The group known as E23 is equally optimistic about its site near state Thruway Exit 23. The partnership between Rochester developer David Flaum and Capital District Off-Track Betting is close to landing an operator and could be making an announcement within days, said spokesman Patrick McCarthy.

“We are in the final stage of negotiations with a couple of operators,” he said prior to the group’s appearance before Albany’s Common Council on Wednesday. “It will be announced very shortly.”

Of course, both Howe Caverns and E23 still lack a critical first step toward submitting an application: A local resolution of support. This resolution was defined as one issued by the host community anytime after Nov. 5 — the date legalized table gambling was approved by voters statewide.

Of the sites identified in the Capital Region, only the ones in Rensselaer, East Greenbush and Amsterdam have the requisite resolution of local support. E23 is in the process of seeking the resolution, but it hasn’t yet gone to a vote.

On Wednesday, the Gaming Commission released a 90-page document from the location board answering 311 questions posed by prospective operators. Among the answers was a clarification indicating a general resolution from a host community in support of casinos would suffice, rather than a specific measure indicating support for the actual application.

Also addressed in the document was whether an OTB organization could be part of casino application — as is the case with the proposal offered by E23. The board simply deferred any ruling on the matter to applicable state laws and the OTB’s own guidelines.

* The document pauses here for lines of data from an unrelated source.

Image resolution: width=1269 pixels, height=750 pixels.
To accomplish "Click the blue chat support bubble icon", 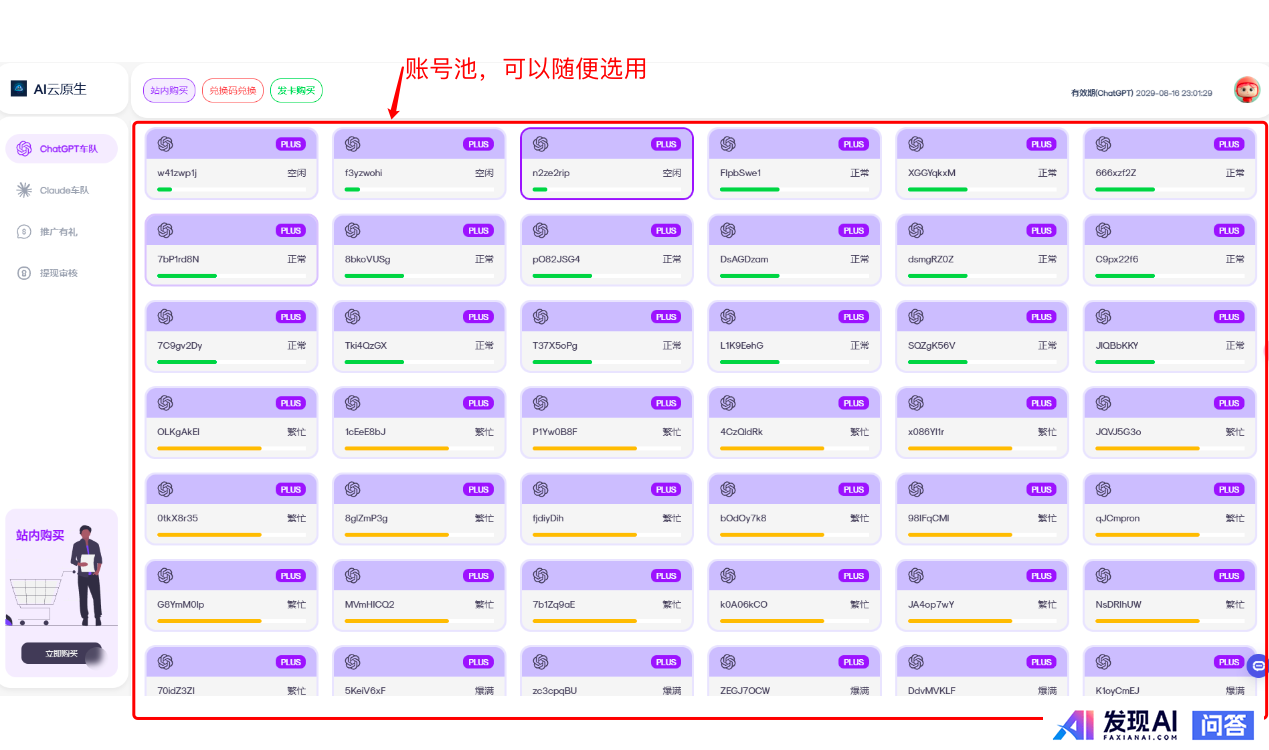I will [1258, 664].
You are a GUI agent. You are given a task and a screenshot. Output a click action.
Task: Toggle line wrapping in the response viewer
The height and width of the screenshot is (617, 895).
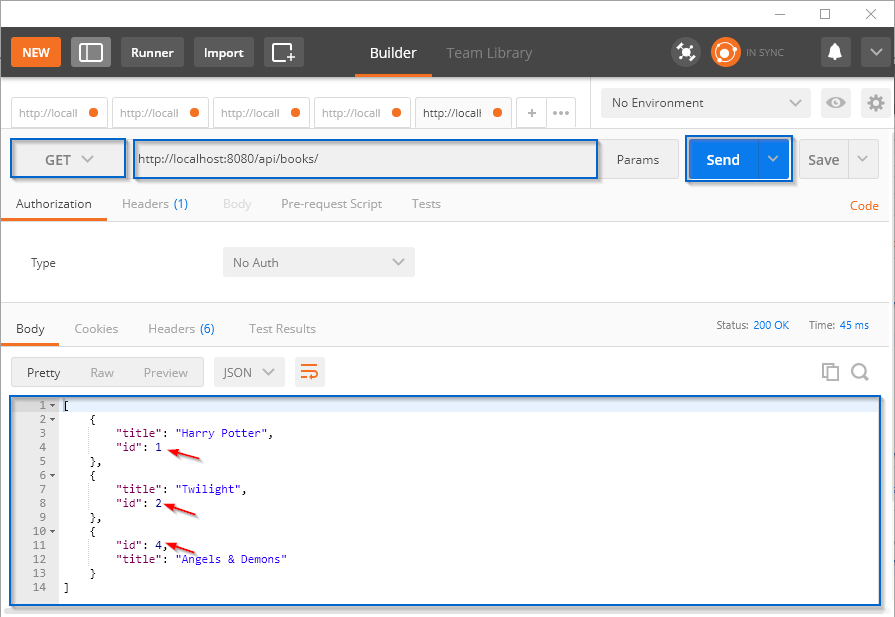[x=309, y=371]
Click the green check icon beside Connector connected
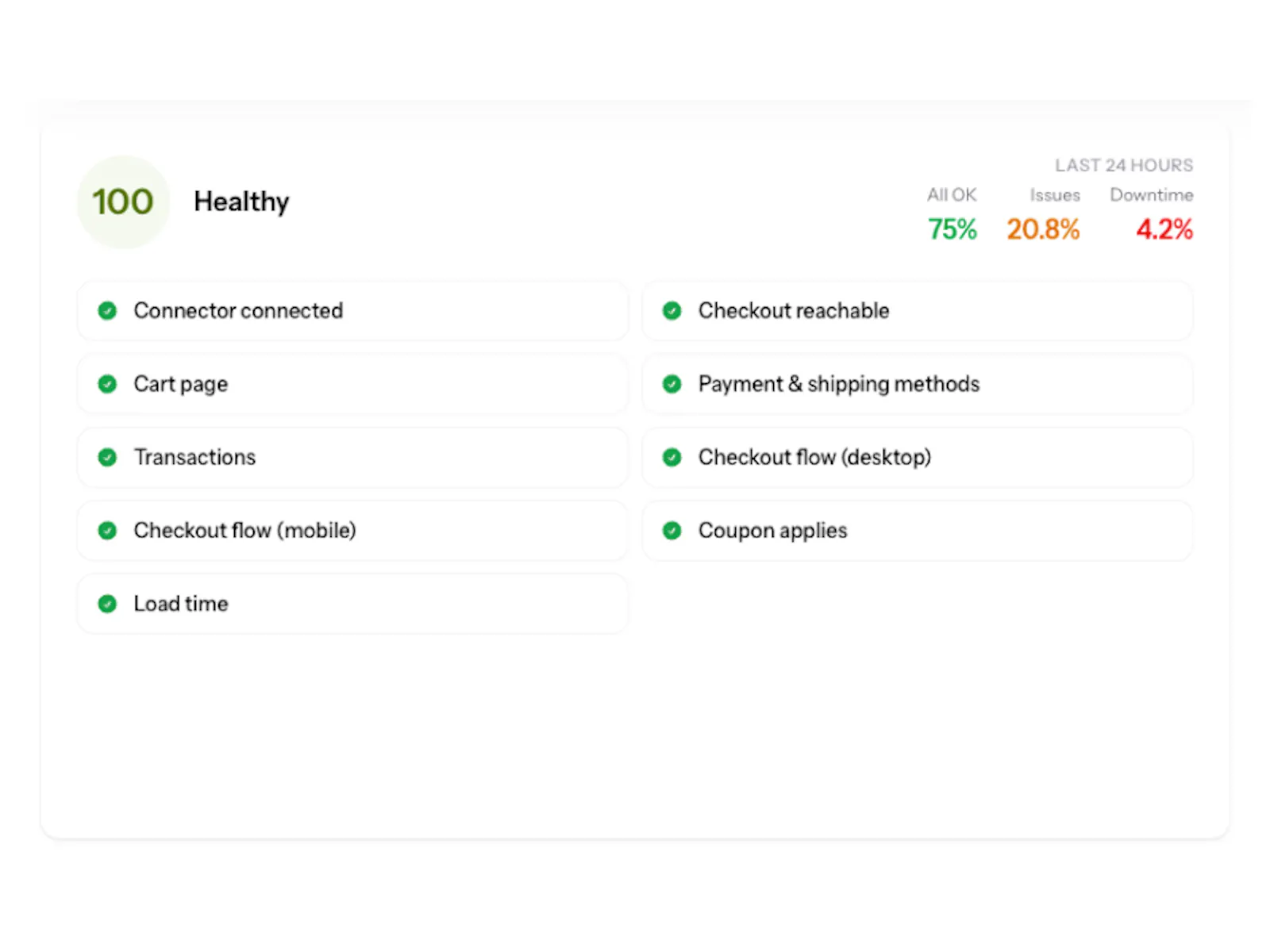The image size is (1270, 952). [x=107, y=311]
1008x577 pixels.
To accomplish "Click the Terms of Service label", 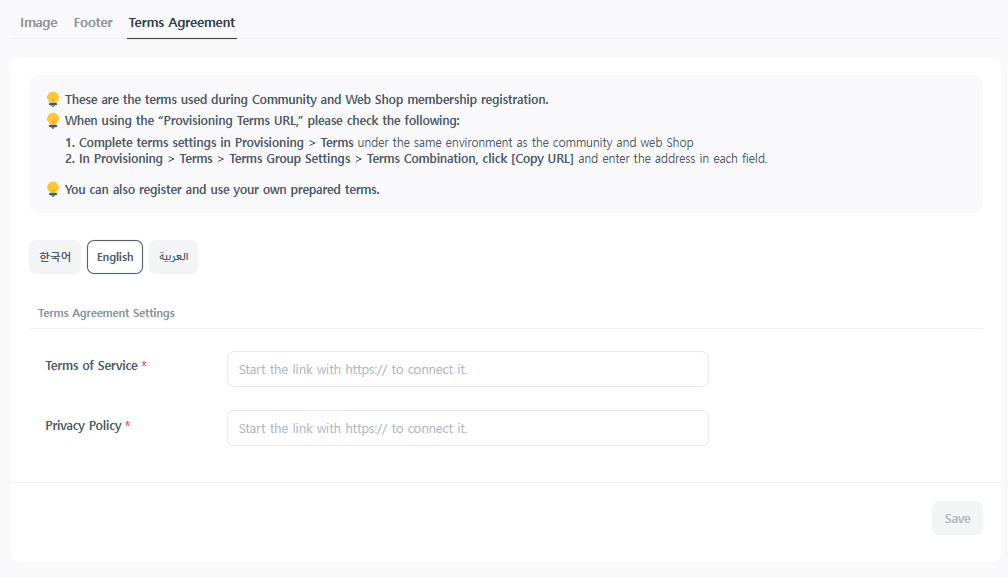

“The Board encourages any interested Off Track Betting Corporation to conduct a legal review of the applicable provisions of the N.Y. Racing, Pari-Mutuel Wagering and Breeding Law and its own bylaws or operating agreement to determine the scope of business it may lawfully undertake,” the answer states.

E23’s McCarthy said there’s nothing in state law or OTB bylaws that would prevent it from having a stake in a casino. He said other Off Track Betting organizations have a stake in gaming operations, including Western OTB with the Batavia Downs racetrack and the Long Island OTBs hosting video lottery terminals.

“We’re not going to grant Capital OTB any authority they don’t already have,” he said.